------ Provided material ------

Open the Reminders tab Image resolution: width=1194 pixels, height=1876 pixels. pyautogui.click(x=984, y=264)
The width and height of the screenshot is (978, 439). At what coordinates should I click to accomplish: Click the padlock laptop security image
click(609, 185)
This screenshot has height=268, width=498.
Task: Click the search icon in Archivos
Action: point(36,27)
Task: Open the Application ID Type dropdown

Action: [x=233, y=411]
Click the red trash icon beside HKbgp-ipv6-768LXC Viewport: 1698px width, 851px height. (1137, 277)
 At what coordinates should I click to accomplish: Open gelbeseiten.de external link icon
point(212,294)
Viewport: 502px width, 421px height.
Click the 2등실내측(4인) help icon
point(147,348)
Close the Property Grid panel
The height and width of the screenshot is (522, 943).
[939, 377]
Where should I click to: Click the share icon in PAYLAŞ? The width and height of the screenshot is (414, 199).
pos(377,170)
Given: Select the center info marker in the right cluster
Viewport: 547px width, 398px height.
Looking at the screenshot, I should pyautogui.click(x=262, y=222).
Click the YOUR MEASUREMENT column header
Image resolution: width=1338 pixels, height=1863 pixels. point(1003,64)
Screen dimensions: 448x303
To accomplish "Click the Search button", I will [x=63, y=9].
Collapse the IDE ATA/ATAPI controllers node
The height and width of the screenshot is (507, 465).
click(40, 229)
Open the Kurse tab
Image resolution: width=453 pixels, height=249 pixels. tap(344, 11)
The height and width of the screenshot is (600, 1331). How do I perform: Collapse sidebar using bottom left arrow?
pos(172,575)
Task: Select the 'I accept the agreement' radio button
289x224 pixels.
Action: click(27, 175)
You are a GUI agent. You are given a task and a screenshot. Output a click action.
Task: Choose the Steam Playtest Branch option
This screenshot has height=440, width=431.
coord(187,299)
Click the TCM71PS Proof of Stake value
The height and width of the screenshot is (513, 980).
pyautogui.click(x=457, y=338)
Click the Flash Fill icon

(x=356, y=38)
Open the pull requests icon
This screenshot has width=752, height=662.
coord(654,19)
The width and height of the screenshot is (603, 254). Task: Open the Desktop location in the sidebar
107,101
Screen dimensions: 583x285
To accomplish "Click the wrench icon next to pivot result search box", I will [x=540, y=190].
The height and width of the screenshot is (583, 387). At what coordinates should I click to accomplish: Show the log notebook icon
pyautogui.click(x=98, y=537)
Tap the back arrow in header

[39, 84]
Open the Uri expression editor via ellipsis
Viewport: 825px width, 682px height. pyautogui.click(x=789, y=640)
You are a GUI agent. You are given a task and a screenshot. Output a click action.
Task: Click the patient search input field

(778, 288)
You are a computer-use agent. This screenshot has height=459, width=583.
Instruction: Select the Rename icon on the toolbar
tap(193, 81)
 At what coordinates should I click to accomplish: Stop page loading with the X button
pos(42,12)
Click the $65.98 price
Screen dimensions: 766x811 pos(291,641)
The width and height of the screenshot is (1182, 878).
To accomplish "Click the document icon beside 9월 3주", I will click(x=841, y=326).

------

What to produce
Your output should consist only of the lines from the one containing "Tap the back arrow in header" to the end of the records above, each retyped exactly.

Answer section
Tap the back arrow in header

[39, 84]
Open the Uri expression editor via ellipsis
Viewport: 825px width, 682px height. pyautogui.click(x=789, y=640)
You are a GUI agent. You are given a task and a screenshot. Output a click action.
Task: Click the patient search input field

(778, 288)
You are a computer-use agent. This screenshot has height=459, width=583.
Instruction: Select the Rename icon on the toolbar
tap(193, 81)
 At what coordinates should I click to accomplish: Stop page loading with the X button
pos(42,12)
Click the $65.98 price
Screen dimensions: 766x811 pos(291,641)
The width and height of the screenshot is (1182, 878).
To accomplish "Click the document icon beside 9월 3주", I will click(x=841, y=326).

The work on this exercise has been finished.